L'oie blanche du Poitou
L élevage de cette oie blanche est très ancien dans le département de la Vienne et les régions limitrophes. On dit que son élevage fut introduit à Poitiers sous les ducs d'Aquitaine par quelques gentils-hommes hollandais installés dans cette ville. C'est une oie pas très grosse (Le jars pèse 6,5 kg et l'oie 6 kg) : la panouille est absente ou peu prononcée. Bec jaune orangé marqué avec onglet plus clair tirant sur le rose, iris bleu clair, tarses jaune orangé sont ses principales caractéristiques. Elle est élevée pour sa chair, ses plumes et son duvet, comme les autres oies, mais aussi pour sa peau garnie de duvet commercialisée sous le nom de " bandes de cygnes " ou " peaux de cygnes ".


L'oie de Toulouse à bavette
Comme son nom l'indique, cette race est originaire du sud-ouest de la France, mais pour être honnête il faut dire qu'elle a été façonnée dans sa forme actuelle par les éleveurs anglais.
C'est un oiseau de taille énorme, à la carrure épaisse et massive, à l'attitude fière ; cou fort ; tête large et courte avec bavette ; panouille double fermée à l'arrière et touchant le sol.
Son plumage est abondant, fort, serré sur les régions supérieures du corps, mais très épais, plus lâche et plus doux dans les parties basses, bouffant aux cuisses et au croupion.
Le jars pèse de 9 à 10 kg et l'oie de 8 à 9 kg.

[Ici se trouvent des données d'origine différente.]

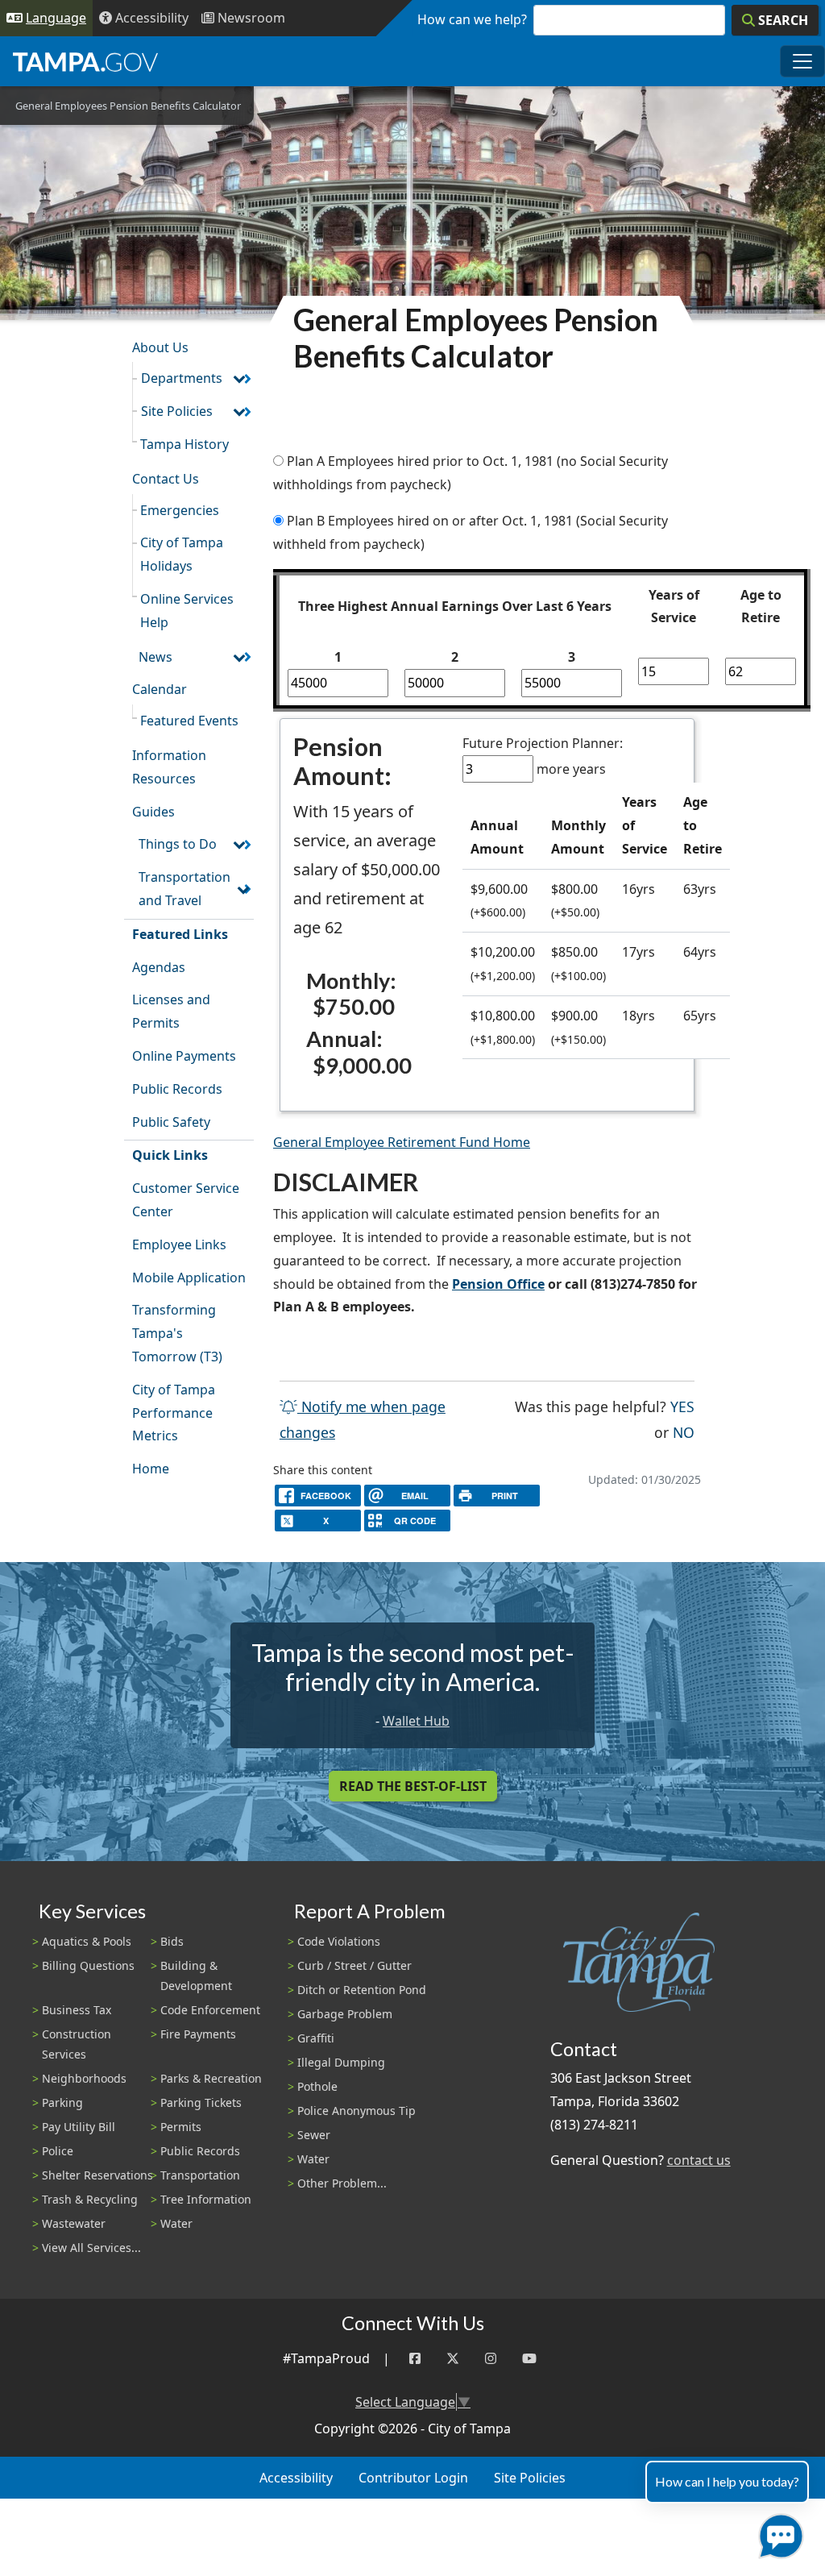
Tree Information (205, 2199)
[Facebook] (414, 2359)
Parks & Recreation (211, 2078)
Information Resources (169, 766)
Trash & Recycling (90, 2199)
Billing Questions (88, 1965)
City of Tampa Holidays (181, 554)
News (155, 657)
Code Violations (338, 1941)
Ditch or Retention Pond (361, 1989)
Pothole (317, 2086)
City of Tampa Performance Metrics (173, 1413)
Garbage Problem (344, 2013)
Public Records (177, 1089)
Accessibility (296, 2478)
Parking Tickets (201, 2102)
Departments (181, 378)
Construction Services (76, 2044)
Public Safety (171, 1122)
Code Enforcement (210, 2009)
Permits (180, 2126)
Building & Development (196, 1975)
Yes (682, 1406)
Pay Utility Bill (78, 2126)
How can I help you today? (727, 2481)
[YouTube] (529, 2359)
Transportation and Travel (184, 888)
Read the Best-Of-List (413, 1786)
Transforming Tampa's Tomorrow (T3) (177, 1333)
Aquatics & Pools (86, 1941)
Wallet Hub (416, 1721)
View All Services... (91, 2247)
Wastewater (74, 2223)
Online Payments (184, 1056)
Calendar (159, 689)
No (683, 1432)
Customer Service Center (185, 1199)
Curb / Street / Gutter (354, 1965)
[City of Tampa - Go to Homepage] (85, 61)
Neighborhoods (84, 2078)
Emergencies (179, 510)
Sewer (313, 2134)
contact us (699, 2160)
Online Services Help (187, 610)
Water (176, 2223)
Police (57, 2150)
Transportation (200, 2175)
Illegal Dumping (341, 2062)
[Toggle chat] (778, 2533)
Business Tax (76, 2009)
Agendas (158, 967)
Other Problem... (342, 2183)
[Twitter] (452, 2359)
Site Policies (177, 411)
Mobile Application (189, 1277)
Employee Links (179, 1244)
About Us (160, 347)
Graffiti (315, 2038)
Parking (62, 2102)
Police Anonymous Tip (356, 2110)
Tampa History (184, 444)
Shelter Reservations (97, 2175)
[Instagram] (490, 2359)
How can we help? (472, 19)
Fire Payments (198, 2034)
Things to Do (178, 844)
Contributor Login (413, 2478)
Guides (153, 812)
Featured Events (189, 720)
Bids (172, 1941)
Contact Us (165, 479)
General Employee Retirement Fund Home (401, 1142)
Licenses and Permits (171, 1011)
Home (150, 1468)
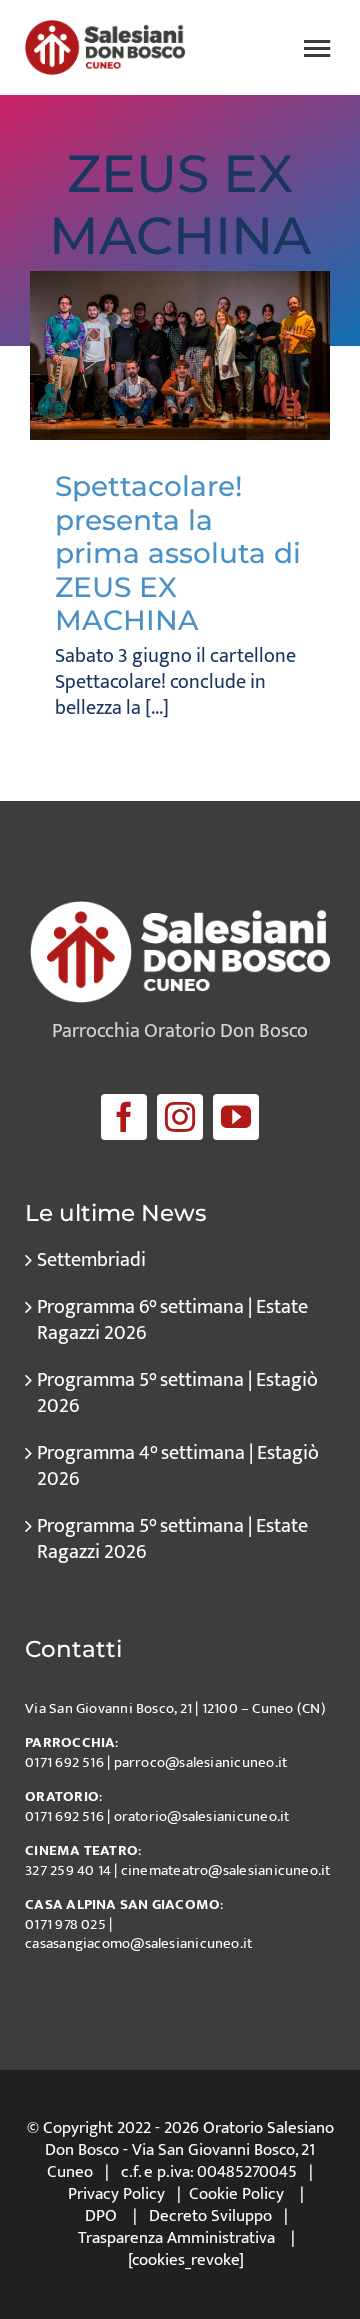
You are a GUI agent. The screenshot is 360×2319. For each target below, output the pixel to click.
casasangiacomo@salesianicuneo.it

Les oeufs à couver doivent peser 160 g minimum.


L'oie de Toulouse sans bavette
Oie sans bavette, un peu plus légère, à la silhouette élégante, aux taille et forme plus fines que le type à bavette (Jars : 8 à10 kg ; oie : 6 à 8 kg). Le volume n'exclut ni la sveltesse des formes ni l'agilité dans la démarche. Son plumage est abondant, serré, mais moins épais sur le croupion et les cuisses que sur le dos et la poitrine.
Ce type sans bavette est plus productif que le précédent et est prioritairement utilisé pour l'obtention des foies gras dans le Sud-Ouest.
À noter :
L'oie de Toulouse est, sans contestation possible, l'oie française la plus connue à l'étranger, mais c'est principalement sa variété " à bavette " qui est sélectionnée. Celle-ci est aussi dénommée oie de Toulouse type industriel tandis que la variété " sans bavette " est appelée type agricole.


L'oie de Touraine
Son origine est sans doute la même que celle des autres oies blanches du centre de la France : la Bourbonnaise et la blanche du Poitou. C'est une oie à rôtir, qui fournit aussi ses plumes et son duvet, dont les principales caractéristiques sont : animal fort, vigoureux, robuste et de développement rapide, alerte ; bec jaune orangé cou relativement fort et long ; tarses jaune orangé ; masse du jars de 6 à 7 kg, de l'oie de 5 à 6,5 kg. Son standard, rejeté par la commission française des standards volailles le 23 mai 1998, a été adopté l'année suivante.